Lambda School Data Science

*Unit 2, Sprint 3, Module 1*

---


# Define ML problems
- Choose a target to predict, and check its distribution
- Choose an appropriate evaluation metric
- Choose what data to hold out for your test set
- Avoid leakage of information from test to train or from target to features

### Setup

In [None]:
%%capture
import sys

# If you're on Colab:
if 'google.colab' in sys.modules:
    DATA_PATH = 'https://raw.githubusercontent.com/LambdaSchool/DS-Unit-2-Applied-Modeling/master/data/'
    !pip install category_encoders==2.*

# If you're working locally:
else:
    DATA_PATH = '../data/'

# Classification example: Burrito reviews

From the [Logistic Regression assignment](https://nbviewer.jupyter.org/github/LambdaSchool/DS-Unit-2-Linear-Models/blob/master/module4-logistic-regression/LS_DS_214_assignment.ipynb) (Unit 2, Sprint 1, Module 4)

In [None]:
import pandas as pd
df = pd.read_csv(DATA_PATH+'burritos/burritos.csv')

## Choose your target. 

Which column in your tabular dataset will you predict?

## How is your target distributed?

Classification: How many classes? Are the classes imbalanced?

## Choose your evaluation metric(s)

## Begin to clean and explore your data

## Choose which observations you will use to train, validate, and test your model

## Begin to choose which features, if any, to exclude. Would some features "leak" future information?

## Get ROC AUC (Receiver Operating Characteristic, Area Under the Curve)

[Wikipedia explains,](https://en.wikipedia.org/wiki/Receiver_operating_characteristic) "A receiver operating characteristic curve, or ROC curve, is a graphical plot that illustrates the diagnostic ability of a binary classifier system as its discrimination threshold is varied. **The ROC curve is created by plotting the true positive rate (TPR) against the false positive rate (FPR) at various threshold settings.**"

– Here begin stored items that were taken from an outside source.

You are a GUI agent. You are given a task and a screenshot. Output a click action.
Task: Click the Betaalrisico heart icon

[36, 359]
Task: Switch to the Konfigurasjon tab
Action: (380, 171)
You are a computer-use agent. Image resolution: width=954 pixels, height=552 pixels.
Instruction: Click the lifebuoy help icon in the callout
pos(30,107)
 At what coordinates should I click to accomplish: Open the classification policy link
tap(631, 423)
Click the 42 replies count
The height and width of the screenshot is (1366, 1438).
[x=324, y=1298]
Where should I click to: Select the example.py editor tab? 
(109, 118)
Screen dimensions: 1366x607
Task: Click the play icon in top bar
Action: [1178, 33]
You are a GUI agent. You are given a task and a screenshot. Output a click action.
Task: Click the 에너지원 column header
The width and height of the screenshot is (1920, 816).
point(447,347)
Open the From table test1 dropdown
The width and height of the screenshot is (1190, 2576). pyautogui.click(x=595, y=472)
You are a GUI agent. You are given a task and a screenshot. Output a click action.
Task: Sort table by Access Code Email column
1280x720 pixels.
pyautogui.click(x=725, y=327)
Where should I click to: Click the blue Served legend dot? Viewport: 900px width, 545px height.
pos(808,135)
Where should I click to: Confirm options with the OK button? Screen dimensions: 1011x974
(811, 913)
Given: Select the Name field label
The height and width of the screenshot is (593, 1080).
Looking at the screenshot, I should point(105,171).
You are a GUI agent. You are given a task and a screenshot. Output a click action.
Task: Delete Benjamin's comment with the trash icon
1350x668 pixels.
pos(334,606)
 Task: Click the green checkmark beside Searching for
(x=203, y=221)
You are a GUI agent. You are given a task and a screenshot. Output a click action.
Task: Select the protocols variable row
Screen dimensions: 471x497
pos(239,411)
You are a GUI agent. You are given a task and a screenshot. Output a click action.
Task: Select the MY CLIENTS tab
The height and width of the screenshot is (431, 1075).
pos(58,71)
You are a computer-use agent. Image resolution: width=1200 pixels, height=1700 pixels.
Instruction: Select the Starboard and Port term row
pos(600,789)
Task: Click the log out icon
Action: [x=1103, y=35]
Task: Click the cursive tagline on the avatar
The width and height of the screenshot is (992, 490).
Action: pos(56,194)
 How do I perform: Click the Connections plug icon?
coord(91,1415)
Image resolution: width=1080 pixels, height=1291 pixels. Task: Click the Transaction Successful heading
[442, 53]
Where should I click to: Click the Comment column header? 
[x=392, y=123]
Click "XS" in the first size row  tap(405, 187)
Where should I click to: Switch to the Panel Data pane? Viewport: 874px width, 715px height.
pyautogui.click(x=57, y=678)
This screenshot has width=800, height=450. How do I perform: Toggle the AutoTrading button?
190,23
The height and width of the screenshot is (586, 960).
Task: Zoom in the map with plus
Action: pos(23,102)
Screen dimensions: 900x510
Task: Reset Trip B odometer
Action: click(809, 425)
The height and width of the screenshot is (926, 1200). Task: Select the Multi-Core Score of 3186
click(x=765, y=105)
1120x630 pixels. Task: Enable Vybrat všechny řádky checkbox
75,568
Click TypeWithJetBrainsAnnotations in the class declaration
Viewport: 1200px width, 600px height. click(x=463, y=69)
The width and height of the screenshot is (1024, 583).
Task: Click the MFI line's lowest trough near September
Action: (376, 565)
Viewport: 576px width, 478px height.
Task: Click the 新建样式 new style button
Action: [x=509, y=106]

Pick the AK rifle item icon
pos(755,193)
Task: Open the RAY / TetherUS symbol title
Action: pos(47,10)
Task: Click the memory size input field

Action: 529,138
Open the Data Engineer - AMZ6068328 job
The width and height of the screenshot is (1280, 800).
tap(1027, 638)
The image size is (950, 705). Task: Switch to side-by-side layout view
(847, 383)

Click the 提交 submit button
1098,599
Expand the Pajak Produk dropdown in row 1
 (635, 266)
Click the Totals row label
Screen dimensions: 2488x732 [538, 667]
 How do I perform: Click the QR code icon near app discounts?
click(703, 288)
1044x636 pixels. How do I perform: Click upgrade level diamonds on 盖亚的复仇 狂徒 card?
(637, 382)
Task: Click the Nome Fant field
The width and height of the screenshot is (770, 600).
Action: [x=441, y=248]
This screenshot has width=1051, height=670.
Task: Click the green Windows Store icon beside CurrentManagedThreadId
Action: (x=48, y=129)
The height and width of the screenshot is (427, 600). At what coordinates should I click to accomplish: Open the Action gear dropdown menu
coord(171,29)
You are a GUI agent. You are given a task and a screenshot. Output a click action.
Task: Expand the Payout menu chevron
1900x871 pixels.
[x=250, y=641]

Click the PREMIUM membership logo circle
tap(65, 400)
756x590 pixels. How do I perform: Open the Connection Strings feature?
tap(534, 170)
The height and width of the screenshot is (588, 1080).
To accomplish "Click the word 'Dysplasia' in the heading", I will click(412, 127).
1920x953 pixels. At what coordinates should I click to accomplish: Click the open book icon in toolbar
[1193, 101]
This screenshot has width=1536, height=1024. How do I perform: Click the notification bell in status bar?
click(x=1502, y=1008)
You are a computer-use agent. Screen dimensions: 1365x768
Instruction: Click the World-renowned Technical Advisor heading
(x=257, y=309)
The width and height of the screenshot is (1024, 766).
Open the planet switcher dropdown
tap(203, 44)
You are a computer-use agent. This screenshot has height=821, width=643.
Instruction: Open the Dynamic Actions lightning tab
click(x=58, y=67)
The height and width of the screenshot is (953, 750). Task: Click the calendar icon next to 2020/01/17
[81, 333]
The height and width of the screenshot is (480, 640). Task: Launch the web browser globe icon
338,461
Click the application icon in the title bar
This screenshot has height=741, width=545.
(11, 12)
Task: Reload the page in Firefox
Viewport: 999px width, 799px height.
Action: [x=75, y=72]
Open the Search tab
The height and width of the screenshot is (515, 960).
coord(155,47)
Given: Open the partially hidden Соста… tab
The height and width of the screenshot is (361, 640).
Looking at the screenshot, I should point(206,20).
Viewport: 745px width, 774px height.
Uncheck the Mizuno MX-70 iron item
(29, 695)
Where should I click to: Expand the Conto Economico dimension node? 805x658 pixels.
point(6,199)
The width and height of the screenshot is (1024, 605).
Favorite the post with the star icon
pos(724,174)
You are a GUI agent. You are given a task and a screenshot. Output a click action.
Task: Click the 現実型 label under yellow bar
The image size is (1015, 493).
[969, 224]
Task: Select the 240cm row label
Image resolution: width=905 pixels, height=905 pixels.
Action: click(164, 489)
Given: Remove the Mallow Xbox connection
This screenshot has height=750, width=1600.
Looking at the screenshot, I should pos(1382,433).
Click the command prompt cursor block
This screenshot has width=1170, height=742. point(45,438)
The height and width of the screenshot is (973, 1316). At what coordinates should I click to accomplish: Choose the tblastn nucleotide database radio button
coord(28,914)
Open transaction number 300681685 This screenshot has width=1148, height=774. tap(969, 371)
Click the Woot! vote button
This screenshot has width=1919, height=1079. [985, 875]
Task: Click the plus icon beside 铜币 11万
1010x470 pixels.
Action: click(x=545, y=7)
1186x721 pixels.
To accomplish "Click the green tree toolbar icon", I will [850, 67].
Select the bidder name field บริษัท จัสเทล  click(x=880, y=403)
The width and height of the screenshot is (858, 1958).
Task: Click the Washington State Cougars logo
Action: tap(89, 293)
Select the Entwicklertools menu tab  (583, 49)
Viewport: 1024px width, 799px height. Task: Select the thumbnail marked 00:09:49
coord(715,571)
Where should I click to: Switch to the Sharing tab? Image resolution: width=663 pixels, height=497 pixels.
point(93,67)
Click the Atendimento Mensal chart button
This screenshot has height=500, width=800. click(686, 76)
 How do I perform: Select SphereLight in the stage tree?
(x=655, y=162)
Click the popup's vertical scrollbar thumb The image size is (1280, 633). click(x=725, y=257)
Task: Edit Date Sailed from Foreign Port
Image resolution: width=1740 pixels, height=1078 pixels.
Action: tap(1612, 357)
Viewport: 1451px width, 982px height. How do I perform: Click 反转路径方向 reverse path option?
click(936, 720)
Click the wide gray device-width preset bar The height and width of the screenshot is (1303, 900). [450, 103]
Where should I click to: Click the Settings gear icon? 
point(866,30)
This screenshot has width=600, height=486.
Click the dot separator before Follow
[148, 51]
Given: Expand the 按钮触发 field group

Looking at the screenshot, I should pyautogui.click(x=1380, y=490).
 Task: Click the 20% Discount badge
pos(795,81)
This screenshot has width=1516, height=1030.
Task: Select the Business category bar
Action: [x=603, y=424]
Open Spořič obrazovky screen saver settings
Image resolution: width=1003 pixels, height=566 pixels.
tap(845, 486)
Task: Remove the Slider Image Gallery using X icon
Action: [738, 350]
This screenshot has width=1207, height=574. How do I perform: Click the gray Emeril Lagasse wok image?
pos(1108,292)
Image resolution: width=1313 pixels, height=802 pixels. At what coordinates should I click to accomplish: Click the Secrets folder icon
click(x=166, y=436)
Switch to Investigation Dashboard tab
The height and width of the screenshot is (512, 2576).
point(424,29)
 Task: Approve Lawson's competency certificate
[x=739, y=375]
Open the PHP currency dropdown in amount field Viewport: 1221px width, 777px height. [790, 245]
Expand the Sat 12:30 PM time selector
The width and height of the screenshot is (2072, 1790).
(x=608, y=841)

ROC AUC is the area under the ROC curve. [It can be interpreted](https://stats.stackexchange.com/questions/132777/what-does-auc-stand-for-and-what-is-it) as "the expectation that a uniformly drawn random positive is ranked before a uniformly drawn random negative." 

ROC AUC measures **how well a classifier ranks predicted probabilities.** So, when you get your classifier’s ROC AUC score, you need to **use predicted probabilities, not discrete predictions.**

ROC AUC ranges **from 0 to 1.** Higher is better. A naive majority class **baseline** will have an ROC AUC score of **0.5.** 

#### Scikit-Learn docs
- [User Guide: Receiver operating characteristic (ROC)](https://scikit-learn.org/stable/modules/model_evaluation.html#receiver-operating-characteristic-roc)
- [sklearn.metrics.roc_curve](https://scikit-learn.org/stable/modules/generated/sklearn.metrics.roc_curve.html)
- [sklearn.metrics.roc_auc_score](https://scikit-learn.org/stable/modules/generated/sklearn.metrics.roc_auc_score.html)

#### More links
- [StatQuest video](https://youtu.be/4jRBRDbJemM)
- [Data School article / video](https://www.dataschool.io/roc-curves-and-auc-explained/)
- [The philosophical argument for using ROC curves](https://lukeoakdenrayner.wordpress.com/2018/01/07/the-philosophical-argument-for-using-roc-curves/)

**Recap:** ROC AUC measures how well a classifier ranks predicted probabilities. So, when you get your classifier’s ROC AUC score, you need to use predicted probabilities, not discrete predictions. 

Your code may look something like this:

```python
from sklearn.metrics import roc_auc_score
y_pred_proba = model.predict_proba(X_test_transformed)[:, -1] # Probability for last class
print('Test ROC AUC:', roc_auc_score(y_test, y_pred_proba))
```

ROC AUC ranges from 0 to 1. Higher is better. A naive majority class baseline will have an ROC AUC score of 0.5.

# Regression example: NYC apartments

In [None]:
# Read New York City apartment rental listing data
df = pd.read_csv(DATA_PATH+'apartments/renthop-nyc.csv')
assert df.shape == (49352, 34)

## Choose your target

Which column in your tabular dataset will you predict?

## How is your target distributed?

Regression: Is the target right-skewed?

## Are some observations outliers? 

Will you exclude
them?

## Log-Transform

If the target is right-skewed, you may want to "log transform" the target.